Нестор Каландаришвили («Дедушка») был бывшим эсером, удачливым боевиком еще во времена Первой русской революции, скрывшимся от преследований в Сибири. В 1917 г. он создал в Иркутске военную организацию при Совете, принял активное участие в декабрьских боях 1917 г. В итоге под его командованием оказался кавалерийский дивизион в несколько сот сабель, постепенно принявший отчетливую анархистскую окраску. Помимо иркутских анархистов в него вошли черемховские шахтеры, социализировавшие свои копи и торговавшие углем в пользу коллективов, а также большинство революционеров-кавказцев этих мест.

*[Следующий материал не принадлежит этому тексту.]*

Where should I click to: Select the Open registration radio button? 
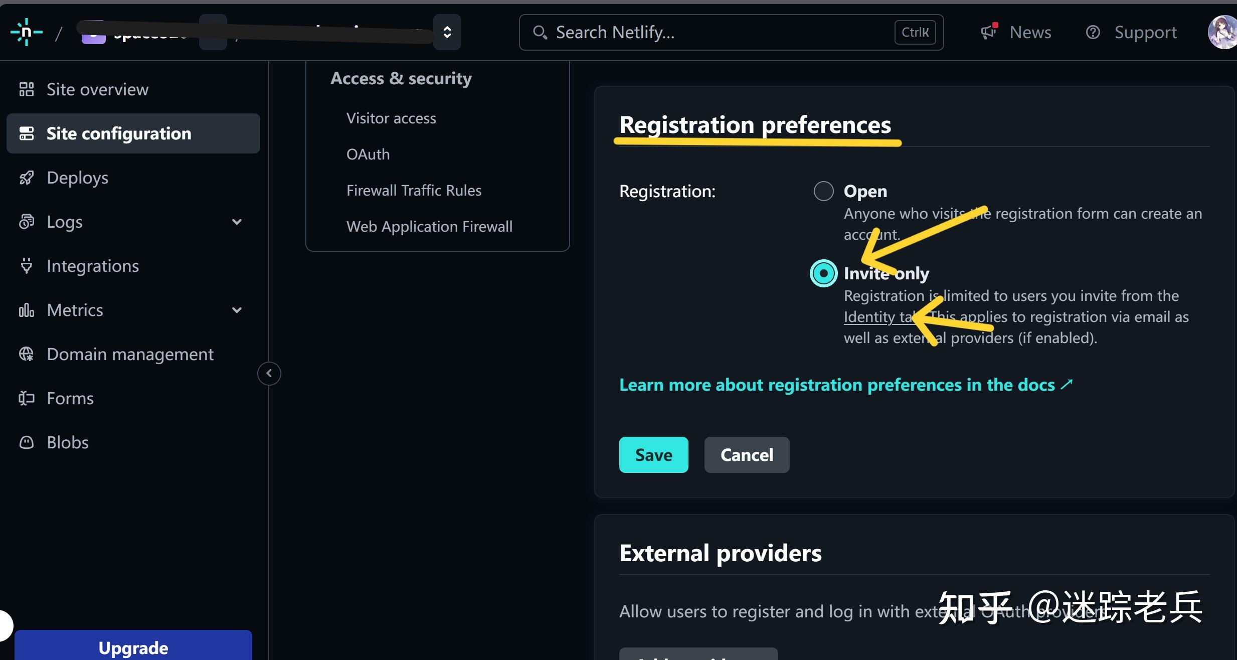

К осени 1918 г. стало очевидно, что за советскую власть в Сибири теперь можно бороться только партизанскими методами. Репрессивная политика белых и не оставляла революционерам иного пути, кроме ухода в тайгу или глухое подполье. Полтора десятка отрядов имели «черную» окраску. Но влияние анархизма было шире. Поскольку режим «военного коммунизма» не успел утвердиться в Сибири, то граница между большевизмом и анархизмом здесь была размыта. Партизанские атаманы могли сочувствовать и большевистским лозунгам, понимаемым анархически, и анархистским, понимаемым полубольшевистски. Главная задача была проста: «бить гадов» — засевших в городах «золотопогонников», «помещиков» и их «прихлебателей».